La desinformación, llamada también manipulación informativa, entraña en su estructura semántica la idea de engaño y mala intención. Por eso el diccionario académico define el término como “Dar información intencionadamente manipulada al servicio de ciertos fines”
La manipulación informativa siempre ha existido; pero nunca como ahora sus dañinos efectos se habían hecho sentir tanto. Las redes sociales, indiscutiblemente, han contribuido a ensanchar su radio de acción. A través de estas, muy especialmente wasap, corren los más turbios, perniciosos y perturbadores mensajes, como corren las aguas contaminadas y demás inmundicias a través de las redes cloacales.
Por las redes sociales todo se dice. Todo se publica: lo cierto y lo incierto, lo real y lo irreal, lo público y lo privado, lo negativo y positivo, lo que orienta y desorienta, etc. Por esa razón, estar permanentemente conectado a esas redes, en modo alguno significa estar bien informado.

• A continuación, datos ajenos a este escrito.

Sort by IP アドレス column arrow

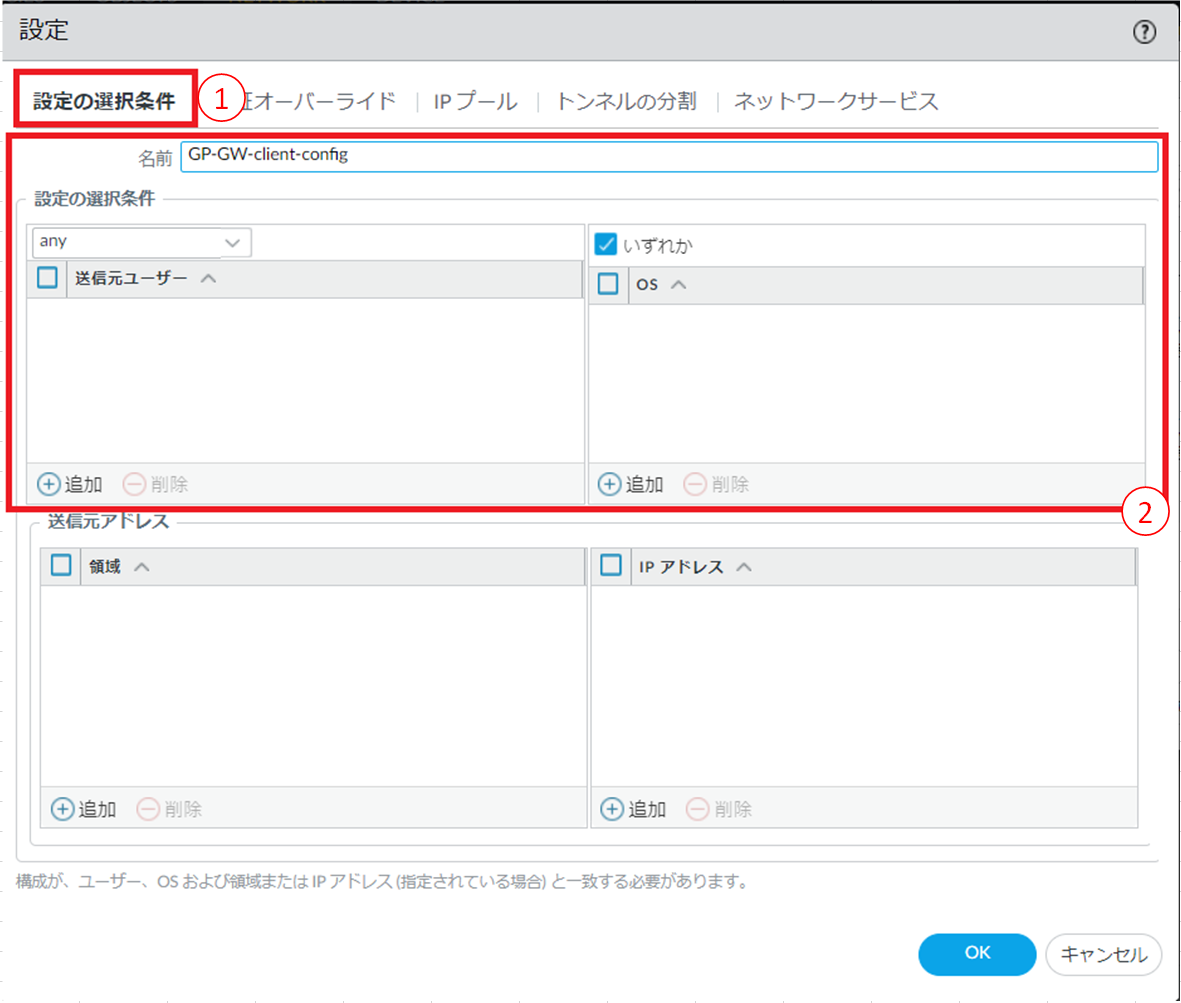click(x=743, y=566)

El problema se complica más en nuestro país, por cuanto los dominicanos, en su mayoría, procedemos como si fuéramos expertos o especialistas en todo y, por eso, de todo hablamos u opinamos. En tal virtud, somos capaces de orientar, recomendar y hablar con autoridad acerca de temas que por su naturaleza técnica o científica desconocemos por completo y cuyo tratamiento debería estar reservado exclusivamente a expertos y especialistas.
Es normal entonces que cuando se habla acerca de temas cuyo contenido se ignora, la desinformación, de inmediato, entra en acción; pero esta desinformación, vale aclararlo, no siempre ocurre por ignorancia, sino también por mala intención, esto es, con el deliberado propósito de provocar daños.
Por esa razón, no extraña que mediante un mensaje de voz que rodó por las redes sociales, a alguien se le haya ocurrido decir, el sábado antes de las pasadas elecciones municipales, que en nuestro país había ochocientas personas enfermas de coronavirus. Y lo peor de todo es que tal vez usted o cualquier otro ingenuo receptor reenvió a otros esta y otra basura informativa, sin antes comprobar su autenticidad en fuentes confiables.
Por último, conviene recordar que en tiempos de crisis, pandemias y desastres solo debemos prestar atención y creer en lo que digan los expertos o especialistas en la materia. Si usted no es experto ni especialista, mejor sería que guarde silencio.
Por eso creo que acerca del coronavirus solo los médicos y las autoridades de Salud Pública deben orientar y recomendar lo que debe hacerse en cada caso. Solo en sus palabras debemos confiar.